TotalEnergies’ projects with the Ugandan government and the Chinese company CNOOC have been under fire for several years now, not only for their impact on the climate, but also for the infringement of the rights of populations displaced to make way for oil production.
The new report from the Observatoire des multinationales, entitled Women on the Frontline, explores a still neglected aspect of the impact of TotalEnergies’ oil projects in Uganda, including the EACOP pipeline: the concrete consequences for women of the compensation and relocation process carried out by the French corporation and its contractors.
The report is based on a field survey carried out in the summer of 2023 in partnership with the Ugandan NGO Tasha, and gives ample space to the women’s voices from the ground.
It shows how, far from TotalEnergies’ stated aim of combating discrimination and even contributing to women’s emancipation, oil projects have actually worsened women’s situation in many ways:
- Women have not had access to the compensation due to them because TotalEnergies has confined itself to formal and superficial measures, based on a reductionist vision of women’s place, and without ensuring that they are effectively involved in decision-making.

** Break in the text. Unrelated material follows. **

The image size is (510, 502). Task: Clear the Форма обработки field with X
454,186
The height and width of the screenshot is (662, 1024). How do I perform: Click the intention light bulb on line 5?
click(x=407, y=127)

- As a result of the relocations, women have found it much harder to carry out their traditional roles, such as feeding the family, collecting water and firewood, and bringing up children, all of which have been largely ignored in compensation policies.
- The arrival of large numbers of new male workers and a policing force has created a more dangerous environment for women, who are exposed to violence and sexual abuse.

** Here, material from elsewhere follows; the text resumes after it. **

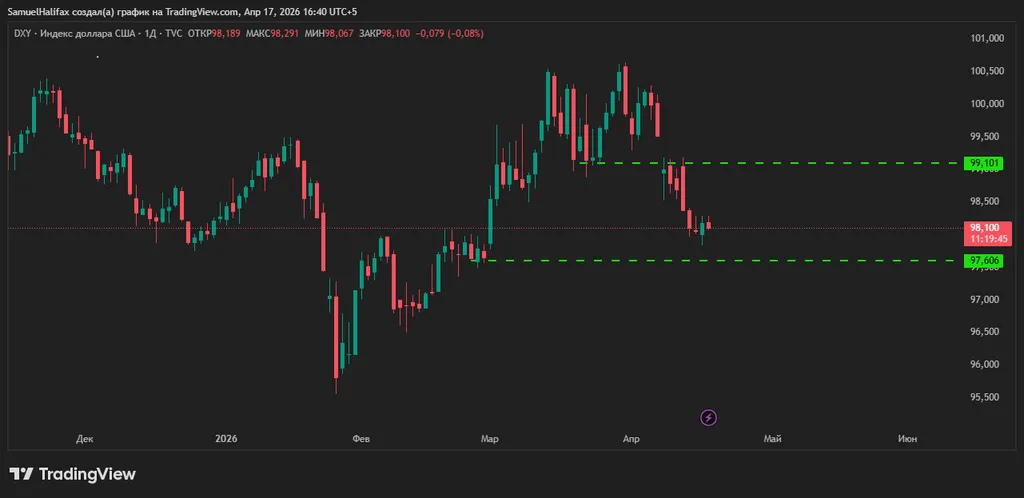Screen dimensions: 1024x498
Task: Click the 95,500 price scale label
Action: point(984,397)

- Women are on the front line in challenging the conditions of relocation, but their complaints and demands are ignored.
TotalEnergies claims to have integrated gender issues into its CSR policies in Uganda, and even claims that its activities in Uganda are helping to reduce gender inequalities in the affected communities. The report Women on the Frontline. Stories of dispossession and survival from TotalEnergies’ EACOP project and Uganda’s oil development confronts these paternalistic claims with the lived experiences of women affected by these developments. Since TotalEnergies refuses to see the concrete consequences of the oil projects themselves on women’s lives, the measures put in place by the company can only remain superficial, if not counter-productive.
A summary of the report in Luganda is also available.